Global business models and labor challenges
Maria Alejandra Caporale Madi
Chair WEA Conferences, Professor and researcher at Instituto de Economia UNICAMP (retired)
Please cite the paper as:
Maria Alejandra Caporale Madi, (2016), Global business models and labor challenges, World Economics Association (WEA) Conferences, No. 1 2016, Capital Accumulation, Production and Employment:, 15th May to 15th July 2016

This paper has been included in the publication
“Capital and Justice”
Abstract
Today, private equity funds express the power of centralized money to define not only investment flows but also working conditions. Indeed, private equity funds have been responsible for the employment standards of tens of millions of workers worldwide and the impacts of private equity investments on working conditions is raising growing concerns. The social impacts of the private equity business model based on “rationalization” have been less explored by academic researchers, while extensive studies have been developed by private sector companies and industry bodies that tend to report only stories of success. Taking into account that financialization enhances the redistribution and reallocation of power and wealth, this paper assesses, from a Keynesian approach, that the private equity funds’ business model foster social vulnerabilities. After presenting a brief overview of global business environment and the post-crisis evolution of private equity funds, this paper discuss the factors that shape the microeconomic and macroeconomic effects of their typical investment strategies. Rather than treating private equity funds as a financial phenomenon, the analysis rethinks the relations between private equity funds and labour as involving forms of production at the current frontier of capital.

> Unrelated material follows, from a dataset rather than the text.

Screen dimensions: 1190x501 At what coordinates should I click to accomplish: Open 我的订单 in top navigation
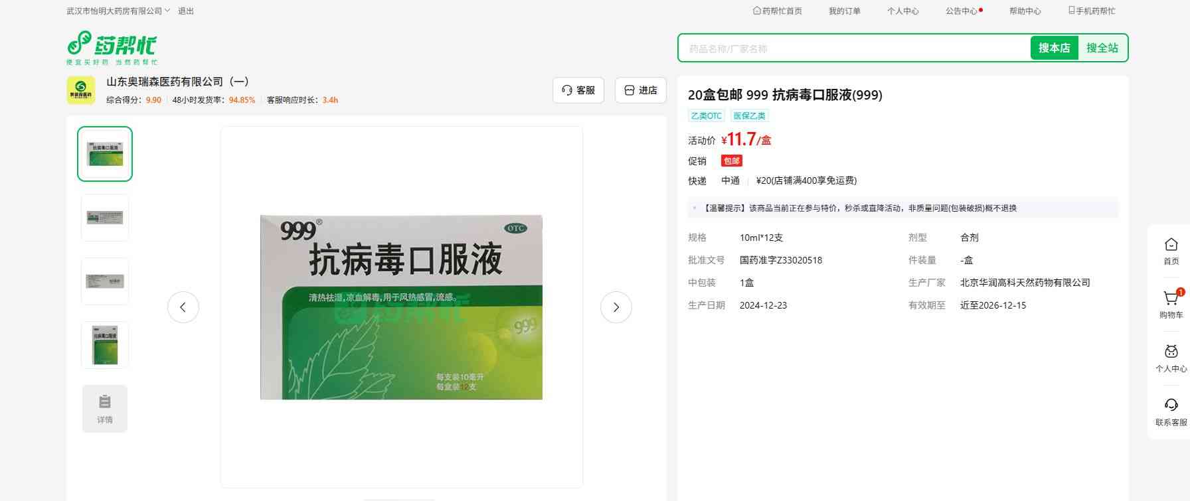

What a great analysis ! Almost all things that goes into the process of production employing labor will have an impact on labor. This is not a discovery now. Private eqyuity funds are supposed to be collection of private savings looking for investment in shares of companies. They compete among themselves, look for high returns commensurate with the risks they make and lose money. There are success stories and there are failure stories. When the failure stories impact the private equity funds adversely and outweighs the positive effect consistently, private equity funds will lose money. So, what is the great point to study. The data gathered and analyzed reflects good reaseach work. But does not in any way indicate anything of consequence in terms of policy regarding private equity investments. in companies. We must know how the private equity funds have earned, the consistency and variability of their retunrs and relate them to wages and employment where private equity has major stake in companies.
Many thanks for your comment. It is really an incentive for deepening the reserach on the social effects of private equity investments.
As you suggest, we certainly need to broaden the research in terms of 1) data about private equity performance, wages and employment; 2) policy isues related to market regulation.